WOODSTOCK – Pro-union organizers gathered on the Woodstock Square on Labor Day to spread the message of the importance of voting, running for office and standing in solidarity with unions.
The third annual event was held by the McHenry County Progressives and Indivisible Illinois 14, and is inspired by Woodstock’s historic connection with Eugene V. Debs, who was held in jail in Woodstock after the 1893 Pullman strike.
Event organizer and McHenry County social justice activist Pat Murfin said it was important this year to look at how the labor movement is changing and recent attacks on working people’s rights.
Cathy Johnson of Marengo is a retired teacher, and came out in honor of unions, who helped both her as a teacher and her father-in-law and son, who are millwright union workers.
“Everybody does better when everybody does better,” she said. “Every school I taught at had elected representatives who protected us when we needed it. As a teacher, you work with a lot of people, like parents, who get upset and sometimes you need a little protecting.”
Importance of voting
Carlos Acosta, a member of the American Federation of State, County and Municipal Employees Local 2833, said labor has power in McHenry County, after many organizers protested against the McHenry County Board approving Gov. Bruce Rauner’s turnaround agenda.
He said that AFSCME has not had a contract with the state for more than two years, and that it is important to take the power and organize it.
He believes more residents need to run for County Board, and announced he is running for the board in the 5th District.
“When I started going to County Board meetings, I would look up and see retired people, lawyers and business owners. I’m not questioning their desire to serve, but I sense they don’t see life the way we see life as workers and union members,” he said. “We need more teachers, more laborers and people of color on the board.”
Kristina Zahroik, 14th District State Committee member and the vice chairperson of the McHenry County Democrats, spoke about the importance of voting and getting involved. She said President Donald Trump and Rauner have “skillfully orchestrated the demise of the middle class.”
“We must vote every time at every election for every level of government,” she said. “It’s not about the last election – it’s about the next election.”
Candidates from the U.S. House District 14 Jim Walz, Victor Swanson, George Webber and Matt Brolley, along with state Senate District 23 candidate Nancy Zettler, spoke about the upcoming election.
Organizers also spoke against the threat to end the Deferred Action for Childhood Arrivals program, which grants work permits to undocumented immigrants who arrived in the country as children.

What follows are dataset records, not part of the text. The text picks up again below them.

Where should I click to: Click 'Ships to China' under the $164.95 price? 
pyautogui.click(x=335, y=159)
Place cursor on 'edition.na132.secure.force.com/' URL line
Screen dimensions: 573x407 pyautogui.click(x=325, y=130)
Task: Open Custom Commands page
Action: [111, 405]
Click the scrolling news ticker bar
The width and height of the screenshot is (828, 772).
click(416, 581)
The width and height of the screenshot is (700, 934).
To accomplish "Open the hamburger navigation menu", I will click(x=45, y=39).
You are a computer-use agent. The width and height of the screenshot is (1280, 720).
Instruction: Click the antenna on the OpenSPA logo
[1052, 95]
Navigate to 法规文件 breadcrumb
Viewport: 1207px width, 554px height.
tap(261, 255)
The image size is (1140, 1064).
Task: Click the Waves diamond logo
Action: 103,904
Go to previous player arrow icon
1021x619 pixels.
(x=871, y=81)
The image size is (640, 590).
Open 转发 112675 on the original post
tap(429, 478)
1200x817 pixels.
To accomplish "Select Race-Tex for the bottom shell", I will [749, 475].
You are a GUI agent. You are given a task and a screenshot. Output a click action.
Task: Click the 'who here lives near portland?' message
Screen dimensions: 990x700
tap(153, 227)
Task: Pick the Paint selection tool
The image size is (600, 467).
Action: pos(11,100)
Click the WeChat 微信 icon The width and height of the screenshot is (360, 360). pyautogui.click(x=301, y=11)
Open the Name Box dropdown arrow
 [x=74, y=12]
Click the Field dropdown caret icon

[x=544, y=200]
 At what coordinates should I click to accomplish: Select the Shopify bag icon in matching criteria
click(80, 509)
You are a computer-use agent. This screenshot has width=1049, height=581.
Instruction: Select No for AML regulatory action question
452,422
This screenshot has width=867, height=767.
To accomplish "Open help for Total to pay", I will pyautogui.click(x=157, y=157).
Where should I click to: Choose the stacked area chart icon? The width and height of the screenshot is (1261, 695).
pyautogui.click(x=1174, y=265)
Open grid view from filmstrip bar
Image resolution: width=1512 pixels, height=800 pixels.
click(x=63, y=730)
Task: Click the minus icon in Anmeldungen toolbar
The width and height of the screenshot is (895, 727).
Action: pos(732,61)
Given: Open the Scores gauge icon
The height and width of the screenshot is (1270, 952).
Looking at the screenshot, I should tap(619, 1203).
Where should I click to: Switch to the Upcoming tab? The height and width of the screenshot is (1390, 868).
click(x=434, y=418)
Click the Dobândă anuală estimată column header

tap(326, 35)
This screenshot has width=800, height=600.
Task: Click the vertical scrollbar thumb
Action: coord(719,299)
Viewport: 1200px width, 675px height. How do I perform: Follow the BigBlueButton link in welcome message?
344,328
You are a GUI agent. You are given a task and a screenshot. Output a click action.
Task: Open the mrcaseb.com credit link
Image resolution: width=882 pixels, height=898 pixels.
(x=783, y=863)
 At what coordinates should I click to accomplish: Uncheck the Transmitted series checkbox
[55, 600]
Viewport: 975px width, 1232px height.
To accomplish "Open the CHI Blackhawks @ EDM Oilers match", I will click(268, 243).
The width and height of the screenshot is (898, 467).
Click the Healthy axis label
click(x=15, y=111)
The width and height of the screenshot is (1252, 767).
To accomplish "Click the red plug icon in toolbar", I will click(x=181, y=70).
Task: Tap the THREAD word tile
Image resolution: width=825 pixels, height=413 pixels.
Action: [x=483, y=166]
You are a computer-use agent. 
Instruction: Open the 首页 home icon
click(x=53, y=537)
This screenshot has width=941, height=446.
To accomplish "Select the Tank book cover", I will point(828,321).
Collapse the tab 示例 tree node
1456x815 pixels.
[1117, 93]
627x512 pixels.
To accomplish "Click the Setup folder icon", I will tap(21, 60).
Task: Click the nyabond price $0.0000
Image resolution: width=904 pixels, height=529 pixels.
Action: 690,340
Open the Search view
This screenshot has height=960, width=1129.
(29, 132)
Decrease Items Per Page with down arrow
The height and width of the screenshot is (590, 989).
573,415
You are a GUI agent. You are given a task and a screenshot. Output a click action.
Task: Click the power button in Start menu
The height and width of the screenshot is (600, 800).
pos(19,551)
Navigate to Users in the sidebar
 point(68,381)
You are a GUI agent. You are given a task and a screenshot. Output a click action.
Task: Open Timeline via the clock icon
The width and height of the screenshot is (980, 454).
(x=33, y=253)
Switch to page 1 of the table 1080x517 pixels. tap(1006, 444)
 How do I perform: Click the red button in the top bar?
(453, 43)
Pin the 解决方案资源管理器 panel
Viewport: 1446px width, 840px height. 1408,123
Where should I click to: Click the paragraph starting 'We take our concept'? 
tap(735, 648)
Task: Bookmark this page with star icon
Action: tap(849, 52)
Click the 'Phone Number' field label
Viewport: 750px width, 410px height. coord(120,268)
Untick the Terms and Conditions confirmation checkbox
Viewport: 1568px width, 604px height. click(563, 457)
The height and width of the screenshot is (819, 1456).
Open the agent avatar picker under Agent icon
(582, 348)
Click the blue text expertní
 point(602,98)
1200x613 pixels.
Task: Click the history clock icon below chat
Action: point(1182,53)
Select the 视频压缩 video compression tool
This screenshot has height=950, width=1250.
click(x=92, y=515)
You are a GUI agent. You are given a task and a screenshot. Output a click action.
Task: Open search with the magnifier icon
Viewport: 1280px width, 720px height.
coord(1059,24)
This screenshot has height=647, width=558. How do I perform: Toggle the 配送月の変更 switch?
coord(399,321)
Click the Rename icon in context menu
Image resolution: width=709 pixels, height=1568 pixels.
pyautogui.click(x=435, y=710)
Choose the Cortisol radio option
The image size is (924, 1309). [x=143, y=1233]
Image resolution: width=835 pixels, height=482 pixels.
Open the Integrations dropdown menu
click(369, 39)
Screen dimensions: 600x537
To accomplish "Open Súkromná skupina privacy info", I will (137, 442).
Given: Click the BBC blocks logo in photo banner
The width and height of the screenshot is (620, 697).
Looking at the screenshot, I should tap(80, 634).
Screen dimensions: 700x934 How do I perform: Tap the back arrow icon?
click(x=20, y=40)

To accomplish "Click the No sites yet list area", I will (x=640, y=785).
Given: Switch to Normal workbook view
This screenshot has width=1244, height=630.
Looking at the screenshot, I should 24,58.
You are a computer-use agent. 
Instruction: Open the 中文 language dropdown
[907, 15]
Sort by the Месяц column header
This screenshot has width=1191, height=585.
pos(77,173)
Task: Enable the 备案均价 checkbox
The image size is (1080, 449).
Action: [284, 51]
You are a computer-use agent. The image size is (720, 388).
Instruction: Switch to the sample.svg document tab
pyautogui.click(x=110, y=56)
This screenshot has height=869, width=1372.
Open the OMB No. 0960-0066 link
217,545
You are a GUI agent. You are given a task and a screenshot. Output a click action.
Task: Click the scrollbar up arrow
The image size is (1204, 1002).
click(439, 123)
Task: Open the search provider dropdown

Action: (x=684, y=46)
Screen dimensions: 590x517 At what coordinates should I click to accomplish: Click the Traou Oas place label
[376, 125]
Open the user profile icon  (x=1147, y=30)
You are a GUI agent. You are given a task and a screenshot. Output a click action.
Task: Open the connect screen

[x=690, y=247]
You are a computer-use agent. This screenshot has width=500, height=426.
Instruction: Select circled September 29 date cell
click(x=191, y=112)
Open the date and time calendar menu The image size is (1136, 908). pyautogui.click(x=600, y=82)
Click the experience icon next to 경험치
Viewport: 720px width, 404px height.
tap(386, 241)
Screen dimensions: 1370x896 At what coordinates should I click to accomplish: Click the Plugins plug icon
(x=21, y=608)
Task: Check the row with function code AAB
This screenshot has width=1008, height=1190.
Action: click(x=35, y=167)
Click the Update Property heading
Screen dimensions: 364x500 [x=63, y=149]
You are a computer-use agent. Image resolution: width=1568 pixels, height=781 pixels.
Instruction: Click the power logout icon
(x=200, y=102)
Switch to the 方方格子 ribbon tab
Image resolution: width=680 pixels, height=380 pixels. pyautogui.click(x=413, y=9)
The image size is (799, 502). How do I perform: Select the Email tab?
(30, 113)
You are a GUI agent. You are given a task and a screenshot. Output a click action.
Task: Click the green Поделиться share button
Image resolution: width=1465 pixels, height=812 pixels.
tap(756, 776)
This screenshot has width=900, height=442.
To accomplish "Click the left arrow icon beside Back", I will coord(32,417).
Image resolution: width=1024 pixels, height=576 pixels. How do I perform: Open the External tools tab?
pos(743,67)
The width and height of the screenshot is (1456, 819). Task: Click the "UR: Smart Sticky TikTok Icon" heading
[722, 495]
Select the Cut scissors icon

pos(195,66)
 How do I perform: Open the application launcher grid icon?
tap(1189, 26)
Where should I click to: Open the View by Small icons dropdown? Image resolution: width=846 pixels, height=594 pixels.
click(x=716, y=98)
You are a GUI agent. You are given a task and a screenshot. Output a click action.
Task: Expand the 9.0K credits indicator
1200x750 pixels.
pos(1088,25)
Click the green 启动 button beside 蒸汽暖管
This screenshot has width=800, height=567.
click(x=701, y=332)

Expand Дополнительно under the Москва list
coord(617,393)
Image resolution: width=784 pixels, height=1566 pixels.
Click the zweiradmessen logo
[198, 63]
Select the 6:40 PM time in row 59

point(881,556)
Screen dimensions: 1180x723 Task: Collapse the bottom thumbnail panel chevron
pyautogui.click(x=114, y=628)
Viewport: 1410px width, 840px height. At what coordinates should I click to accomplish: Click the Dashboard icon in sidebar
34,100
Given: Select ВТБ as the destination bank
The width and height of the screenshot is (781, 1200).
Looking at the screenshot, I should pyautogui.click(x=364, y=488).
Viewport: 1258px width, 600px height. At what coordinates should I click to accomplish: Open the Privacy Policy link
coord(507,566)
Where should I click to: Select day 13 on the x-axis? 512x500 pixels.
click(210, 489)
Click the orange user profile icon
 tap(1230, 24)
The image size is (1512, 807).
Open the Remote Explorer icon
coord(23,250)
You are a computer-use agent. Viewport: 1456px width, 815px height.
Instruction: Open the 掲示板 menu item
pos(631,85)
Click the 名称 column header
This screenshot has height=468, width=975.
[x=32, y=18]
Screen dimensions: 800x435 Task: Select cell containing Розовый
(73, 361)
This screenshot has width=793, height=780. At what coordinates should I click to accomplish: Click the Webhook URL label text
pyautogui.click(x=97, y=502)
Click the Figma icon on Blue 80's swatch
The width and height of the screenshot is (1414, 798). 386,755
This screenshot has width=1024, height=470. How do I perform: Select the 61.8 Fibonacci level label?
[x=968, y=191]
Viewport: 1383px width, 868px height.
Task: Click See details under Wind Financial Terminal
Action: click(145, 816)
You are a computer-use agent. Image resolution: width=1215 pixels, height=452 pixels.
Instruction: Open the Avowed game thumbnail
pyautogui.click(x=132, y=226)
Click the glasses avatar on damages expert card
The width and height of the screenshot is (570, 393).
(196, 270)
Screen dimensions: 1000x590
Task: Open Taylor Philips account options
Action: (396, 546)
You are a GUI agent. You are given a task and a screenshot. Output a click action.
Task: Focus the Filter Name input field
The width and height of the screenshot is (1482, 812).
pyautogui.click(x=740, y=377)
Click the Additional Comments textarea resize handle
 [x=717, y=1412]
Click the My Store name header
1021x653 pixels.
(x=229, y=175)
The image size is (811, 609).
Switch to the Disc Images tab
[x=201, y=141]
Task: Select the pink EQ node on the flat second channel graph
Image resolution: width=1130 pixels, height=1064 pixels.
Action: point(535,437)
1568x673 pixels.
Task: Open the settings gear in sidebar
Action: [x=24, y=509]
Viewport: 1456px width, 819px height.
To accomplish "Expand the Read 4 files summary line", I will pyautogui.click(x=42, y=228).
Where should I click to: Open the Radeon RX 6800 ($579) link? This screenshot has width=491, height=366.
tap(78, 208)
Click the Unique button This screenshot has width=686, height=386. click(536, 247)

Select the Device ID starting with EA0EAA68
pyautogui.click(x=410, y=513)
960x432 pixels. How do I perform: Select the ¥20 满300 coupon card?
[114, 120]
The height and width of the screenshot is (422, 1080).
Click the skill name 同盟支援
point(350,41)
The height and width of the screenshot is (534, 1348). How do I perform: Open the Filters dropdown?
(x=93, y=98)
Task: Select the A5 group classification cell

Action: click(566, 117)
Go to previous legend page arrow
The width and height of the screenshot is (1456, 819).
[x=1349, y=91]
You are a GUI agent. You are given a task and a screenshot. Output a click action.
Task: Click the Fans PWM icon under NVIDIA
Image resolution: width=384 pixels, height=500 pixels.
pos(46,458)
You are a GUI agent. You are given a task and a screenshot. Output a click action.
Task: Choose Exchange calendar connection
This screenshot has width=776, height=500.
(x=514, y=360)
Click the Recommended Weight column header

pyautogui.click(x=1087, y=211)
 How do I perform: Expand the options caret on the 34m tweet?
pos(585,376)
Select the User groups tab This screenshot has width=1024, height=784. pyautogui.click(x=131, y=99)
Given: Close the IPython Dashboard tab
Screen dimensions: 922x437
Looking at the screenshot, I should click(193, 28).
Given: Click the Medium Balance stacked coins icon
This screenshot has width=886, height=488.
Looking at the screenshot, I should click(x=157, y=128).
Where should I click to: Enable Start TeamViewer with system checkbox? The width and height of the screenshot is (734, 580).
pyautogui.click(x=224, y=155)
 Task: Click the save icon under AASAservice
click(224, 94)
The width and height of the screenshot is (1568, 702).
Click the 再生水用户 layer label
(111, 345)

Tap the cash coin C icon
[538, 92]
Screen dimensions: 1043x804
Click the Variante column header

Trump’s administration wants to end the program and delay enforcement for six months, giving Congress time to find a new program. He is expected to make an announcement Tuesday regarding the status.
Ann Legg of Woodstock came to the event with a sign in favor of DACA, hoping to spread awareness.
“I go to El Salvador every year as a volunteer to teach English to adults, so I know the situation there and why people are trying to come to the U.S.,” she said. “I know what they face if they are deported, and it is many times death.”
In McHenry County, immigration concerns over compliance with the Trust Act also were discussed.
Defense lawyer George Kililis spoke out about the McHenry County Sheriff Bill Prim’s office not allowing people to post bail and leave jail. The act prohibits local and state police from searching, arresting or detaining people simply because of their immigration status.
Kililis’ client, Niceforo Macedo-Hernandez of Crystal Lake, was told he would be transferred and U.S. Immigration and Customs Enforcement officials would pick him up no later than Tuesday.
“No man should be held in custody simply on the basis of their skin tone or immigration status,” Kililis said.
He asked for support as he visits with a judge at 9 a.m. Tuesday.
Wally Emmerson, a member of the Automobile Mechanics Union Local 701, spoke about a strike throughout 180 unionized car dealerships in Chicago area. Dealerships affected by the strike are bargaining with the New Car Dealer Committee.
Mechanics have been on strike for six weeks now, starting negotiations on June 12. Initially, 1,700 mechanics were on strike, but deals have been reached with some suburban dealerships.
Mechanics are fighting against an 8- to 10-year apprenticeship program instead of previous contracts with four or five years. They are fighting for flex-work weeks, steps for semi-skilled and lube workers to advance to a higher classification and having a base pay of 40-hour weeks instead of working on commission.
The Crystal Lake Chrysler Jeep Dodge on Route 31 and Courtesy Buick GMC on Northwest Highway are the two dealerships affected in McHenry County.